California bureaucrats: avoiding transparency or wastefully incompetent?

When making requests for information from government agencies, being both an environmentalist and an advocate for government transparency can be doubly painful. It is quite common for public agencies to stall or attempt to deny public records requests, but some methods are just too bizarre to believe. Two separate California school districts – Duarte Unified School District and Hacienda La Puente Unified School District – decided that instead of providing the requested records in electronic format as requested, they would print out their entire payroll records and mail them, along with an invoice for the cost of production.

California’s Public Records Act makes perfectly clear in § 6253.9(a) that public records are to be provided in their original, electronic format when requested, and I stressed this in the records requests to the school districts. Yet, not only did both agencies feel comfortable defying this part of state law, they thought nothing of wasting the resources associated with mailing a massive print out without even pausing to confirm that I would pay the associated costs of production!
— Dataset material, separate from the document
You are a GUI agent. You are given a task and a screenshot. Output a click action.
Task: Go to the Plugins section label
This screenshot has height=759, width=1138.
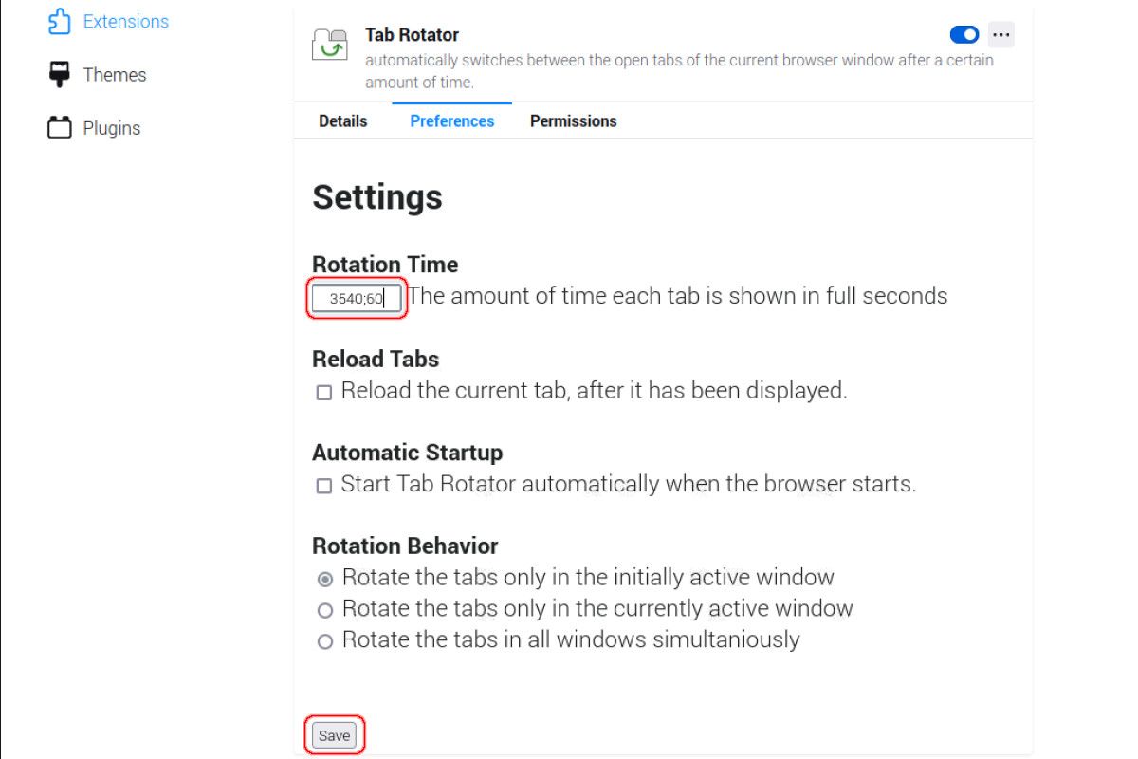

There are two possible ways to view this. The first is that this is an elaborate, wasteful method of denying my public records act request ­in which I stress the importance of electronic format so that, “these records can be uploaded into an online database for easy viewing” by attempting to technically satisfy the request while obstructing its purpose.

The second is that both agencies failed to read the request properly and thought nothing of employing the most environmentally harmful, inefficient, and costly way possible to satisfy this request, all without ever stopping to confirm this assumption with the requestor.
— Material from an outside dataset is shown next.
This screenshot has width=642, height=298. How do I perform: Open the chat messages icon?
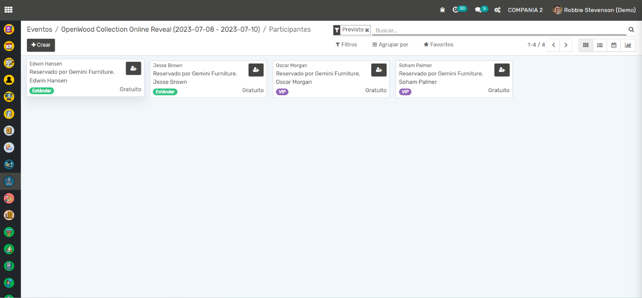pos(478,10)
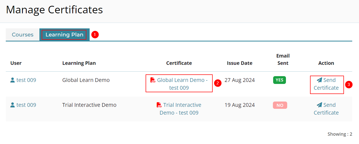This screenshot has width=359, height=144.
Task: Click the red step 3 marker beside Send Certificate
Action: tap(349, 84)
Quite frankly, I’m not sure which one is worse!

Stalling tactics are annoying and wasteful, but I’ve faced worse than this and most agencies — eventually — comply with the law. Just not before wasting their time (and mine) with games like this.
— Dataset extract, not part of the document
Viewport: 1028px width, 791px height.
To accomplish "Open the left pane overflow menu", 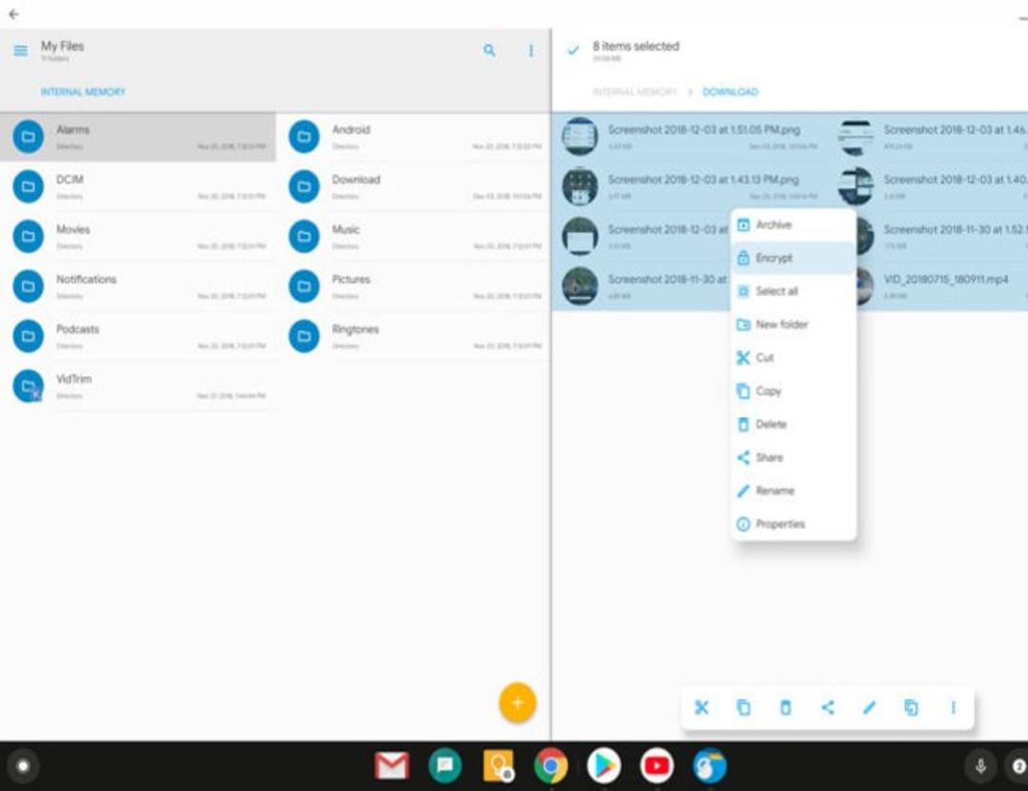I will point(531,50).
In the meantime, I encourage you to visit www.transparentcalifornia.com to see the 3 million-plus records we have obtained so far, many from agencies that are dedicated to helping, not stalling, public records requests.

And for those inquiring about the inclusion of school districts, do not let these two examples discourage you; we will be adding school districts to the site later this year.

Robert Fellner is a researcher at the Nevada Policy Research Institute (NPRI), currently working on the largest privately funded state and local government payroll and pensions records project in California history, TransparentCalifornia.com, a joint venture of the California Public Policy Center and NPRI.